Construction to begin on downtown Bellingham housing for homeless


homeless housing bellingham

David Stalheim, City of Bellingham Block Grant Program Manager, left, answers a question during an Aug. 21, 2012 meet5ing about a about a proposed Catholic Community Services homeless housing project in Bellingham.


BELLINGHAM - Construction of a 42-unit apartment building for homeless and low-income people should begin within the next month, and a lawsuit seeking to revoke a permit for the building is likely to be settled this week.

A nonprofit called the Association of Bellingham Merchants and Citizens formed in September 2013 to challenge the project, to be built downtown on Cornwall Avenue. Doug Robertson, a Bellingham lawyer who represented the association in its appeal, said on Tuesday, April 15, final settlement documents should be completed Wednesday or Thursday.

The lawsuit, filed against building developer Catholic Housing Services and the city, claimed city planners should not have issued a permit for the project, and did not adequately review the impacts the building and its tenants would have on the neighborhood. Of the 42 apartments, 32 would be slated for homeless people, including some with mental illness and addictions.

The association argued in its suit that the city should have required Catholic Housing Services to make parking available to the public. The one-acre project site is now a parking lot.

Perhaps an even bigger concern for the merchants in the association was that another low-income housing project downtown would be bad for business.

Documents filed with the state show that the people involved in the association include Bellingham attorney Bradley Swanson; David Johnston, an owner of Leopold Retirement Residences and part owner of the Herald Building; and Kae Moe, co-owner of Kulshan Cycles.

"The project as approved will significantly diminish the value of surrounding real estate, interfere with and devalue existing businesses ... and negatively impact the interface between the central city core and the future development of the waterfront," the group's appeal said.

Nearby business owners have criticized the Cornwall proposal since it first gained publicity two years ago. They said residents at existing Catholic Housing Services apartments, such as Kateri Court and the Grocery Building, smoke, loiter and otherwise discourage customers from coming into their shops.

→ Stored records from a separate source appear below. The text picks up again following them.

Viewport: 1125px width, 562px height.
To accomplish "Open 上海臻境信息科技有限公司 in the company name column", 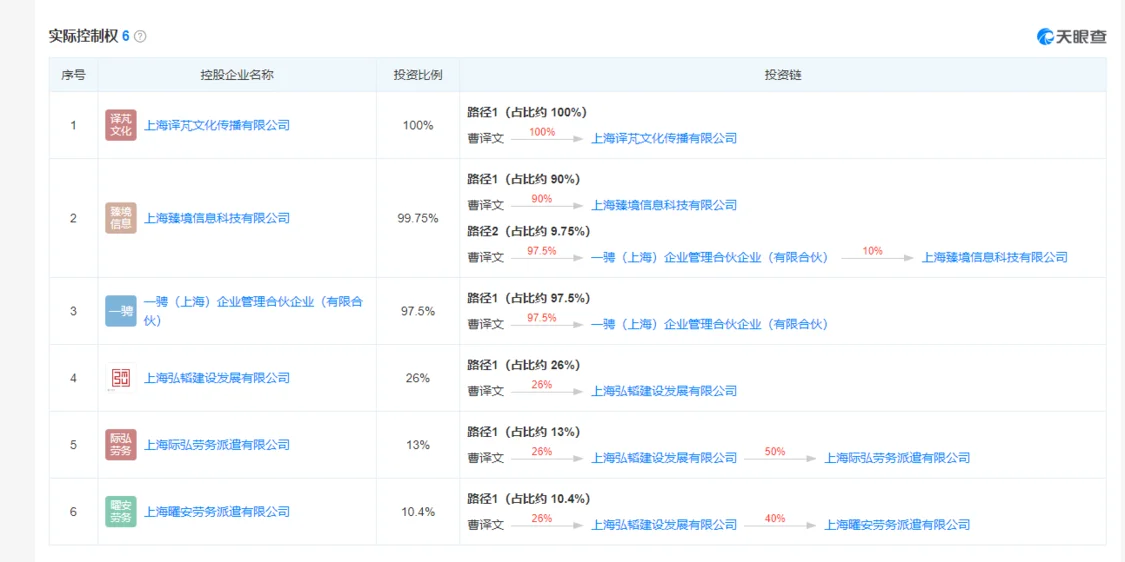I will click(217, 218).
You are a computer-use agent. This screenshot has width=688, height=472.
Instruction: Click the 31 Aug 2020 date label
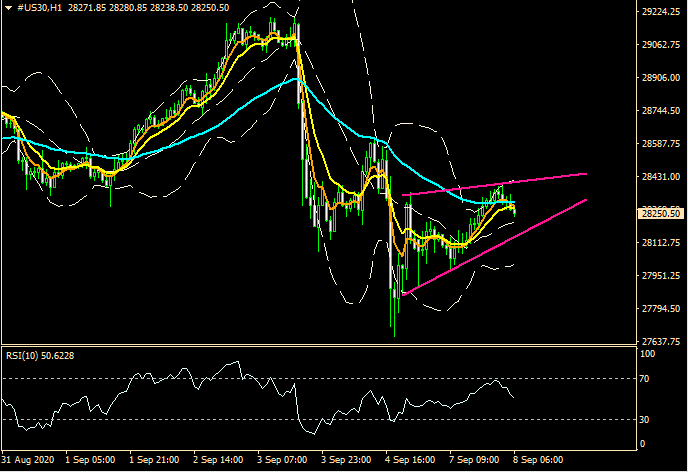pos(29,461)
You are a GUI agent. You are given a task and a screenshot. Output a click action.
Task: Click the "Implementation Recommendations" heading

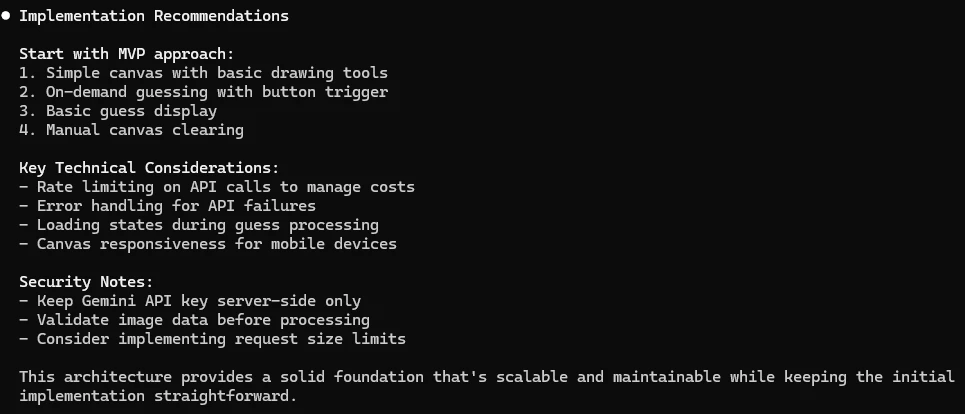153,16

Robertson and Carrie Richter, a Portland-based attorney representing Catholic Housing Services, said they could not comment on the specifics of the settlement until it was completed.

The Bellingham City Council approved an outline of the settlement in a unanimous vote on Monday, April 7. According to a city memo, the agreement at that time called for the association to drop its lawsuit. Catholic Community Services would sell an unused portion of the lot at 1122 Cornwall Ave. to a member of the association at fair market value.

Construction of the 42 units is expected "within a month," said Steve Powers of Catholic Housing Services on Tuesday, April 15. Richter, the attorney representing the service agency, said the timing of construction had more to do with the good weather than with the settlement. The court appeal did not include an order to hold off on construction, Richter said.